We are being bombarded daily by the likes of Al Gore and the mainstream media that if we don’t start doing something good or stop doing something that is bad, our planet is a goner. It is easy to get agreement that almost everyone wants to have a “clean environment,” but the much more difficult question is “What are the right things to do?”
We now know to beware of false assumptions. Cloth diapers are not necessarily better for the planet than disposables, and plastic bags save trees but harm the environment. The lumber and building materials industry has its own examples. About 15 years ago, it became politically incorrect to harvest trees to provide housing for our citizens. But when all the facts are put on the table, wood products are a far superior environmental choice than steel, concrete or bricks. Farless energy is used to manufacture wood products, less emissions result from the manufacturing process and wood is the only product that is entirely renewable and biodegradable.

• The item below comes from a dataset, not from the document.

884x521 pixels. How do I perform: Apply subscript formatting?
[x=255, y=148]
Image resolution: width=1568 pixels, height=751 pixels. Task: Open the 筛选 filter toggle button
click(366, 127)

We may have the facts on our side of the argument, but we still have uphill battles to fight. Some builders, architects and government agencies are looking for guidance on environmental building standards. They are looking for ideas to advance environmentally friendly design and construction. These standards are in the process of being written, but many of these standards fail the test of actually being better than the non-preferred practices and materials. And the reason they fail the test is because the process used to develop them is driven by politics rather than using science and economics.
Here is an example. The leading green building program, the U.S. Green Building Council’s LEED ratings, favors recycled steel over wood for framing interior walls. But environmental assessment shows that using steel-framed walls requires twice as much energy and releases 41 times more emissions of carbon dioxide and methane than wood. (By the way, steel costs 100 percent more.) So why would a widely used standard that is supposed to promote better environmental building practices promote steel over wood? Unfortunately, in spite of all the science and information available, it is still politically in correct in so-called environmental circles to harvest trees.
Even among those who accept wood as a renewable resource, there’s no single view of what is green and what isn’t. We currently have two certification agencies (SFI and FSC) vying for the crown of who is the “greenest.” But for those who have waded through all the language in their certification programs, I am left with the question: Is there anything they are proposing that “actually ” improves the substance of forest practices in North America? My answer would be “n o.” The already existing forestry regulations are very thorough and tough. But I have a good friend in our industry who reminded me of something that certification does accomplish. It makes people feel good. By purchasing certified wood, they are doing “the green thing.” But therein lies part of the problem with the so-called green movement. Many of their proposals are designed to make people feel good rather than actually do good.
Our uphill battle to help people understand and do the “real” green thing continues.